● **Task details**: In the data, rewrite the lines starting with the line containing "یادداشت (693, 145)" and continuing through the line containing "اعضای شورای مرکزی (868, 20)", replacing "صفحه اصلی" with "خانه" and leaving everything else unchanged.

● **Records for processing**:
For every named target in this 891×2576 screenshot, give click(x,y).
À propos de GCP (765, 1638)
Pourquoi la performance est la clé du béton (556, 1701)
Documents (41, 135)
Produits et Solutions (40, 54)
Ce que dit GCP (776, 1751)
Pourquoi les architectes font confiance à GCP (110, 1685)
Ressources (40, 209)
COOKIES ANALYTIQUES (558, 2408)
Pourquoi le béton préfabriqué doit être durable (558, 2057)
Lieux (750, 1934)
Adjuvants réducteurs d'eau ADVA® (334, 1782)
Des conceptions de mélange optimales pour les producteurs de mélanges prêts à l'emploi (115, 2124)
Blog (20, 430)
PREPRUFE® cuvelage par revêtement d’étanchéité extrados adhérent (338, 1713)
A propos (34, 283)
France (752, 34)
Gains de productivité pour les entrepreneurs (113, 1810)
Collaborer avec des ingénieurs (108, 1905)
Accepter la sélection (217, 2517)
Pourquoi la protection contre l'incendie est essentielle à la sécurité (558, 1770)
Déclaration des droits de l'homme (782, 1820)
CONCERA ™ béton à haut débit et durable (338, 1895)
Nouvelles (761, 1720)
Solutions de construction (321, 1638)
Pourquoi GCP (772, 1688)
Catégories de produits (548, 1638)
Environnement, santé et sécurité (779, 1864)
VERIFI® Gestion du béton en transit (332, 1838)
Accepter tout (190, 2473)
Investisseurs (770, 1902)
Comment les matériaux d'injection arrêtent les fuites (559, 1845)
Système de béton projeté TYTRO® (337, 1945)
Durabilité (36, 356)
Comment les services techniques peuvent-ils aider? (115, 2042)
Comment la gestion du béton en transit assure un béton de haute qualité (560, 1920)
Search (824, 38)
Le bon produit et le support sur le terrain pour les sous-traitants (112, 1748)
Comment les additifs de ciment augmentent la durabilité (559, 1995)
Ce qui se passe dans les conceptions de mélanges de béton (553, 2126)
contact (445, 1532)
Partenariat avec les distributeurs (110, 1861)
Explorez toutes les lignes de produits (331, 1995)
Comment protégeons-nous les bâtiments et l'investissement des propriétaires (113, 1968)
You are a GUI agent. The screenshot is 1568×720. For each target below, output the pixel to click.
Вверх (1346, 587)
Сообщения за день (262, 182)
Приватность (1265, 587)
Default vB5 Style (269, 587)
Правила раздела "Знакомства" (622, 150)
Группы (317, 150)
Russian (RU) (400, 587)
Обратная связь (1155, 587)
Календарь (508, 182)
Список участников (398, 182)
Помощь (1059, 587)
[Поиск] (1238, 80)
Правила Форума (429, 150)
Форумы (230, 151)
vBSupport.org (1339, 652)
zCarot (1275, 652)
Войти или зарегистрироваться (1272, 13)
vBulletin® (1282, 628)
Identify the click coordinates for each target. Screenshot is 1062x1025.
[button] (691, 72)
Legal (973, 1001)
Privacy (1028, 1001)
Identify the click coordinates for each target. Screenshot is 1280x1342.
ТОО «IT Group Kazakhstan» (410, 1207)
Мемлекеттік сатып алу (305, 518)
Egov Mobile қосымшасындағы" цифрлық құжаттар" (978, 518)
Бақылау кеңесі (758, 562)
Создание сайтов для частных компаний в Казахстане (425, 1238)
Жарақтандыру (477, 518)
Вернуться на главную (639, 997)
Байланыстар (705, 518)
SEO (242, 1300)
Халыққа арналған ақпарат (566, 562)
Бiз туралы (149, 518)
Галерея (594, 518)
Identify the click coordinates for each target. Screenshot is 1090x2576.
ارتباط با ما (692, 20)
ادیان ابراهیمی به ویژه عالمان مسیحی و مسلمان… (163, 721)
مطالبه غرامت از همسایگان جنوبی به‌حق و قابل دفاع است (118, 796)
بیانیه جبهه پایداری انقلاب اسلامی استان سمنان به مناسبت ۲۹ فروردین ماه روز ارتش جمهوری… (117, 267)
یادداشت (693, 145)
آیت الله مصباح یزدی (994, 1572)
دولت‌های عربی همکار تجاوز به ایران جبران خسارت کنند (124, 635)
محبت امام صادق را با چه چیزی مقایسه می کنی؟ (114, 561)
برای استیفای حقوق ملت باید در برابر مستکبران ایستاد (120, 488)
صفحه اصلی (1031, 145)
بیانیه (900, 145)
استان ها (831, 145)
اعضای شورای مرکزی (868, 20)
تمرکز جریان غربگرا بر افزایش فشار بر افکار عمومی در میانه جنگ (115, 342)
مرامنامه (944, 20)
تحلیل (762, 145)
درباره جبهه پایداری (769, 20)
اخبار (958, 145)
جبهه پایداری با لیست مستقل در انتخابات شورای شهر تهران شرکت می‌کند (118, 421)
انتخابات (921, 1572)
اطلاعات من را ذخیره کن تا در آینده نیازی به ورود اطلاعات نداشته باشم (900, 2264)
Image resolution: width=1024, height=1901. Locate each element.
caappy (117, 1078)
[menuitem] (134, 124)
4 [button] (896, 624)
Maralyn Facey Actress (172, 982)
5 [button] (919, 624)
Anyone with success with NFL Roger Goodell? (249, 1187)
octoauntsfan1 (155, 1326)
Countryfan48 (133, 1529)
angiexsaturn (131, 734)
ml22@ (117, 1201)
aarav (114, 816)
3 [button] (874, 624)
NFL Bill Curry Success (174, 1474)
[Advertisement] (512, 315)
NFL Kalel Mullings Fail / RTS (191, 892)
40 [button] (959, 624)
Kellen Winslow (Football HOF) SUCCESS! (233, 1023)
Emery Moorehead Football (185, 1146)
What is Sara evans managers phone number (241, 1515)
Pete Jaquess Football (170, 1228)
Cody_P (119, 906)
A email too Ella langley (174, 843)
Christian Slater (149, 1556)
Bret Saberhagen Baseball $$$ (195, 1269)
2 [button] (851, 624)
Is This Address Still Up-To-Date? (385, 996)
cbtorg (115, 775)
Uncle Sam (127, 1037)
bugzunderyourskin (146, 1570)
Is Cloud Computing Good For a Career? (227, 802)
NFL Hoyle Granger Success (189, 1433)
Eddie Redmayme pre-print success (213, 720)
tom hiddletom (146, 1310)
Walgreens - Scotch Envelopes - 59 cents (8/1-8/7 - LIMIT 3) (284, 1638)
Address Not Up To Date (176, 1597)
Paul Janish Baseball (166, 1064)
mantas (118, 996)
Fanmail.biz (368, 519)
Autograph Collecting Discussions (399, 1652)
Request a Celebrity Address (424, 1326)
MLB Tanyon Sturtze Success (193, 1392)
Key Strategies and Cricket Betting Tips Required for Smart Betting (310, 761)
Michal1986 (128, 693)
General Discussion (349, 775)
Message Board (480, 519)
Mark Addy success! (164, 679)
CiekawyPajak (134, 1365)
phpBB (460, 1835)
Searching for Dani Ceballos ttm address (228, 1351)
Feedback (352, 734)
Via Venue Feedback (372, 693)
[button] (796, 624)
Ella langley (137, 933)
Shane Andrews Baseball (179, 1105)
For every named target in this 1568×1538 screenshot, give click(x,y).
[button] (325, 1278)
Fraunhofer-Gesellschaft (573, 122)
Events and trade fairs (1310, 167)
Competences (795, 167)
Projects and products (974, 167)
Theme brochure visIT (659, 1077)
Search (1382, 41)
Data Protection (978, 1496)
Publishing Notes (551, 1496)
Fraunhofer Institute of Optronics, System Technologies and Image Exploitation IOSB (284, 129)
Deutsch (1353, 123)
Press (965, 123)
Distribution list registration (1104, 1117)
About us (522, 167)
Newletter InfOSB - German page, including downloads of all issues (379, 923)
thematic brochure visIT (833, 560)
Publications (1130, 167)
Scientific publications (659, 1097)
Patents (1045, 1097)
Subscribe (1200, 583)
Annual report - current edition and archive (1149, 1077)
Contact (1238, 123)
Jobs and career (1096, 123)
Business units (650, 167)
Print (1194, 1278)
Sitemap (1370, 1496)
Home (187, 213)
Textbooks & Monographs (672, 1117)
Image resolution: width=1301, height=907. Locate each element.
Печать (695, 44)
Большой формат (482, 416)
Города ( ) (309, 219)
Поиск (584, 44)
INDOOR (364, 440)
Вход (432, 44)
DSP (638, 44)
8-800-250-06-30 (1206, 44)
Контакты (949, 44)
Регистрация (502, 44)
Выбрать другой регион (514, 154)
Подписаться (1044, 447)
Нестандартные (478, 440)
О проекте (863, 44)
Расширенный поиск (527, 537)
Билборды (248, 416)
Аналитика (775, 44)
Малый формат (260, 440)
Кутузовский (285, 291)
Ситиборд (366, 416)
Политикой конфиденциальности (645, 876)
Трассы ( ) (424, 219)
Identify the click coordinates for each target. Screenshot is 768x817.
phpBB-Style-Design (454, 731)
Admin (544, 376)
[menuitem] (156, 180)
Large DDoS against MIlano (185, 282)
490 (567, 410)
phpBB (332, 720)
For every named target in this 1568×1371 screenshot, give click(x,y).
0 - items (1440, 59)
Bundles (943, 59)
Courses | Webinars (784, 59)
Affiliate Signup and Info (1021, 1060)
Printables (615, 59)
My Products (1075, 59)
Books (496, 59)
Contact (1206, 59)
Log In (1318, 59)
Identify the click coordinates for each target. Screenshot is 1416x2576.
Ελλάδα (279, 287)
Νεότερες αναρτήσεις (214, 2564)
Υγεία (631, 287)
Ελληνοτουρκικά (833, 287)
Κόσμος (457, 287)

● **Solution to the exercise**:
یادداشت (693, 145)
آیت الله مصباح یزدی (994, 1572)
دولت‌های عربی همکار تجاوز به ایران جبران خسارت کنند (124, 635)
محبت امام صادق را با چه چیزی مقایسه می کنی؟ (114, 561)
برای استیفای حقوق ملت باید در برابر مستکبران ایستاد (120, 488)
خانه (1031, 145)
بیانیه (900, 145)
استان ها (831, 145)
اعضای شورای مرکزی (868, 20)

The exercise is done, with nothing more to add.